Young people with HIV taking big risks

Home/Young people with HIV taking big risks

Young people with HIV taking big risks

Adolescents and young adults with HIV are at high risk of treatment failure and of transmitting the virus to their sexual partners, according to research published today in the international public health journal, the Bulletin of the World Health Organization.

The study, conducted in Haiti, showed that 12 months after beginning therapy, only 106 (73%) of 146 patients were still in medical care (the remainder having died or left therapy) and, of these, only 45% adhered well to life-prolonging antiretroviral treatment, 51% had virologic failure and 73% engaged in unsafe sex. Young people had twice the rate of virologic failure as older patients from the same clinic.

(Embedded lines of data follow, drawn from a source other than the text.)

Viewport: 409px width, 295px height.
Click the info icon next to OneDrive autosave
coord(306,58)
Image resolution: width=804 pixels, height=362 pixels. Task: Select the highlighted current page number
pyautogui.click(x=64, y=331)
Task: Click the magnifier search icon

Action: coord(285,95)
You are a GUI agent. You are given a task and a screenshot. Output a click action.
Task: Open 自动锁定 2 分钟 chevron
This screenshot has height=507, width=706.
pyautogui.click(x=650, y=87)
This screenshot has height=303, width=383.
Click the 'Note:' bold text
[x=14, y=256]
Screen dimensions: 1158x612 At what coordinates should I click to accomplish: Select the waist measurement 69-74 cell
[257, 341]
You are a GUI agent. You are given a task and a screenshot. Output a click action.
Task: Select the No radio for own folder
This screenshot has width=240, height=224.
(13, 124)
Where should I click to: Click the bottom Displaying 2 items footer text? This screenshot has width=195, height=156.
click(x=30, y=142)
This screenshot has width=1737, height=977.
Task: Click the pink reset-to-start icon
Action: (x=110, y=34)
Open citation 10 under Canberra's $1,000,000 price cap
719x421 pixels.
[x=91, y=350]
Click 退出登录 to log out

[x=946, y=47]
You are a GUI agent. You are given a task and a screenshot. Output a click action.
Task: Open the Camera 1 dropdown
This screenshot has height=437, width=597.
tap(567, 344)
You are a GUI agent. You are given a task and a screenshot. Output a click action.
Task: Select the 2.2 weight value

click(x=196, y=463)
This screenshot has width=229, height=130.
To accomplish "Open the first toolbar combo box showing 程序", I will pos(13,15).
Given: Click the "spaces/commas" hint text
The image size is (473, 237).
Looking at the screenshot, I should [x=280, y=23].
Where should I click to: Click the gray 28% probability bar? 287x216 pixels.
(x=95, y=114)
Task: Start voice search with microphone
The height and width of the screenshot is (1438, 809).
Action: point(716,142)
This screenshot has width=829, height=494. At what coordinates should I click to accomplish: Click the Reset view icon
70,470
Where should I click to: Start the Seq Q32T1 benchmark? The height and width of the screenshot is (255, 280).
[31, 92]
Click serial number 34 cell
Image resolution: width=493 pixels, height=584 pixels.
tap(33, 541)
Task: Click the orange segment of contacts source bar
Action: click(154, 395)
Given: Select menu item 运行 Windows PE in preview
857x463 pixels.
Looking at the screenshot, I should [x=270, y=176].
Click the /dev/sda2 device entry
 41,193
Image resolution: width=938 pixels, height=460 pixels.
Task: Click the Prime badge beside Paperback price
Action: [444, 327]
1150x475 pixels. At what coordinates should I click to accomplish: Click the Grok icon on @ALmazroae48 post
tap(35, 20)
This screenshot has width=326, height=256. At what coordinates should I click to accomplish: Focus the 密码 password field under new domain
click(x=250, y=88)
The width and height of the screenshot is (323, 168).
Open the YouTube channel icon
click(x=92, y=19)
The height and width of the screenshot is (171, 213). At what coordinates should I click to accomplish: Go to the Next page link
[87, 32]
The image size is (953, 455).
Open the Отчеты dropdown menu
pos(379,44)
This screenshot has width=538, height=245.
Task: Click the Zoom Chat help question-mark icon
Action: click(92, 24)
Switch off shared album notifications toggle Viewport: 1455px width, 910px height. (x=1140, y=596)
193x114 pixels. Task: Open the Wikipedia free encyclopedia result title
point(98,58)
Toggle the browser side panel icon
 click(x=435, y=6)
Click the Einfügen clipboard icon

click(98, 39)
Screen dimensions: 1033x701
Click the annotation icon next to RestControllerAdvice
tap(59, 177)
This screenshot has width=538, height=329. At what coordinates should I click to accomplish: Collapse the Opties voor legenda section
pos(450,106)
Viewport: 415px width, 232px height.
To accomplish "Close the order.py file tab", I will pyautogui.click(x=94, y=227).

“Treatment adherence in young people is often aggravated by psychological and social issues including depression, sexual abuse and lack of family support,” says one of the study’s authors, Dr Daniel W. Fitzgerald, from Weill Cornell Medical College, New York, United States of America. “Strategies targeting their special needs are urgently needed. In Haiti, we have opened an adolescent HIV clinic providing medical and psycho-social care with support from UNICEF.”

More than half of all new HIV infections in the world now occur in adolescents and young adults, and are acquired predominantly through sexual contact. In sub-Saharan Africa and the Caribbean, the regions of the world most severely affected by HIV infection, two-thirds of young people infected with HIV-1 are women.